Collecting and reporting ethnicity stats on COVID-19 matters for the health of everyone

The Equitable Data Collection and Disclosure on COVID-19 Act, which requires the federal government to include race and ethnicity among demographic data collected and released about COVID-19 is not partisan. It is not biased. And it is not relevant only to the slice of American citizenry with brown and black skin who are dying disproportionately in this country from the virus.

It matters to the health and welfare of everyone.

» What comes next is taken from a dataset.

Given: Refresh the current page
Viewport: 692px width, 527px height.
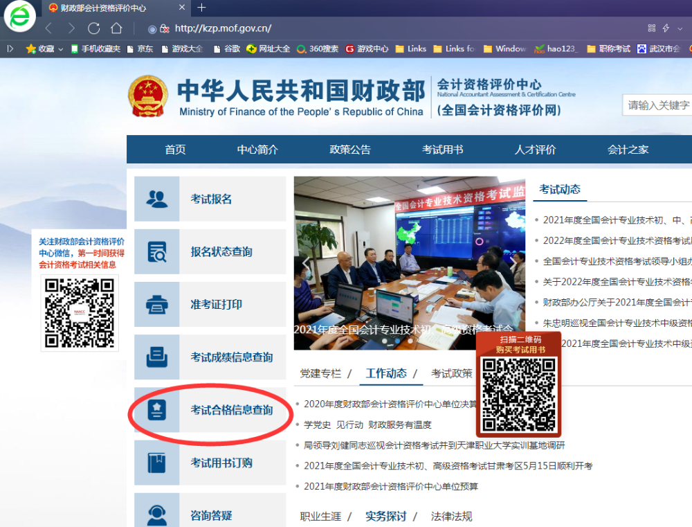Looking at the screenshot, I should 93,28.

Importantly — as we look to Michigan, where 14 percent of the population is black yet 33 percent of those with COVID-19 are black; to Louisiana, where 32 percent of the population is black yet 70 of the dead are black; to the city of Boston, where 25 percent of the population is black yet 40 percent of those infected are black — we see a horrifying but compelling pattern that, if investigated, could help us eventually stop the spread of the virus.

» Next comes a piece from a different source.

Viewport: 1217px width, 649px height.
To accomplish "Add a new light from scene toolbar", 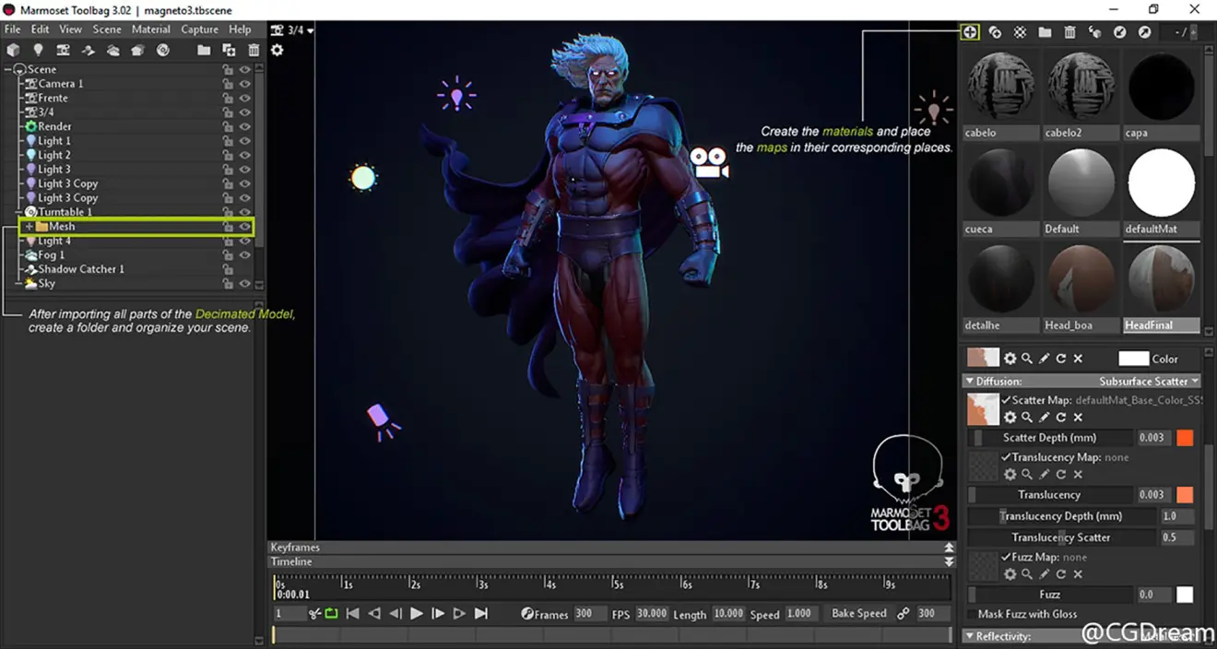I will click(x=38, y=51).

Here’s why: While COVID-19 does not see color, it does see — and viciously attacks — people with underlying health conditions: lung, heart, and kidney disease, as well as cancer, diabetes and other chronic illnesses. Minority and underserved communities suffer and die in far higher numbers from these diseases. They always have. While the COVID-19 data on minorities are alarming, they are not shocking.

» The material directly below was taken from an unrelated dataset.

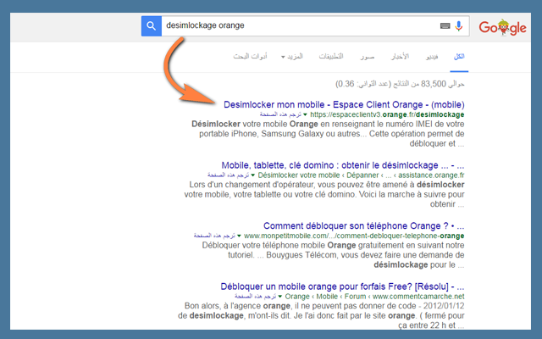Click the Google logo
Image resolution: width=542 pixels, height=339 pixels.
[502, 27]
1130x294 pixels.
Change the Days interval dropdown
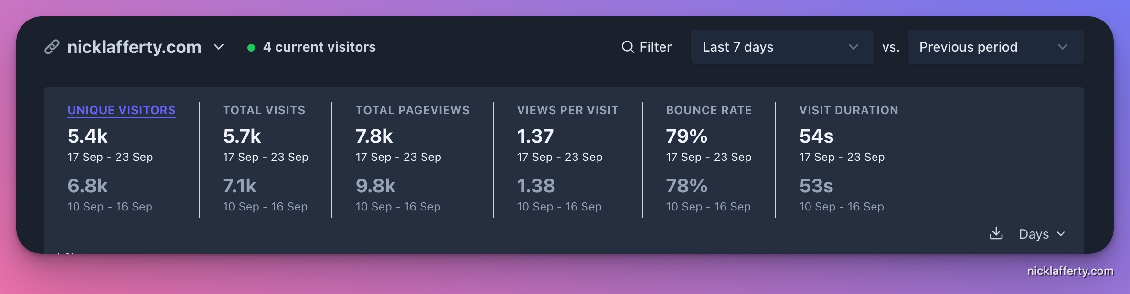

But what we already know offers us a way forward. Unlike with other segments of the population, we can more easily predict the likelihood of COVID-19 hotspots in these communities — and more effectively deploy rapid testing and contact tracing in order to quickly gain data-driven insights that can turn the tide in these neighborhoods and be applied to neighborhoods nationwide.

In other words, a mandate to post daily updates on the CDC website showing the data disaggregated by race, ethnicity, sex, age, socioeconomic status, disability status, county, and other demographic information is not meant to divide us for the benefit of a few. It is meant to inform us for the benefit of all.

Meharry is proud to have worked with Rep. Karen Bass (D-Calif.), Chair of the Congressional Black Caucus, and Rep. Robin Kelly (D-Ill.), chair of The Congressional Black Caucus Health Braintrust, to help shape the legislation. We urge bipartisan support for its passage. Once it has passed, we are eager to contribute to data collection and analysis in the coming weeks, and to work with Congress on additional areas of need, including testing, treatment and drug development.

I say this as an infectious disease expert who is on the front lines of COVID-19 today, who was on the front lines of HIV 40 years ago — and who is still on the front lines of HIV because that war continues to rage in poor black communities.

I say this as the President and CEO of Meharry Medical College, one of America’s four Historically Black Colleges and Universities academic health science centers, whose entire histories are a track record of care for the disenfranchised amid dismissal from the white medical establishment.

And finally, I say this as a man who loves his country, cares for all its people, and wants to be armed for the fight to save them. The Equitable Data Collection and Disclosure on COVID-19 Act is such a weapon.

Scientific investigation rooted in methodically collected data is our strongest ally right now. We need to go where the science leads us — and today it is leading us to the hotspots of minority America. These communities, so battered by so many disadvantages, require our full attention — not only because the country must help them, but because they can help the country.

Dr. James E.K. Hildreth, Ph.D, M.D., is an infectious disease scientist and president and CEO of Meharry Medical College, a historically black college located in Nashville, Tenn.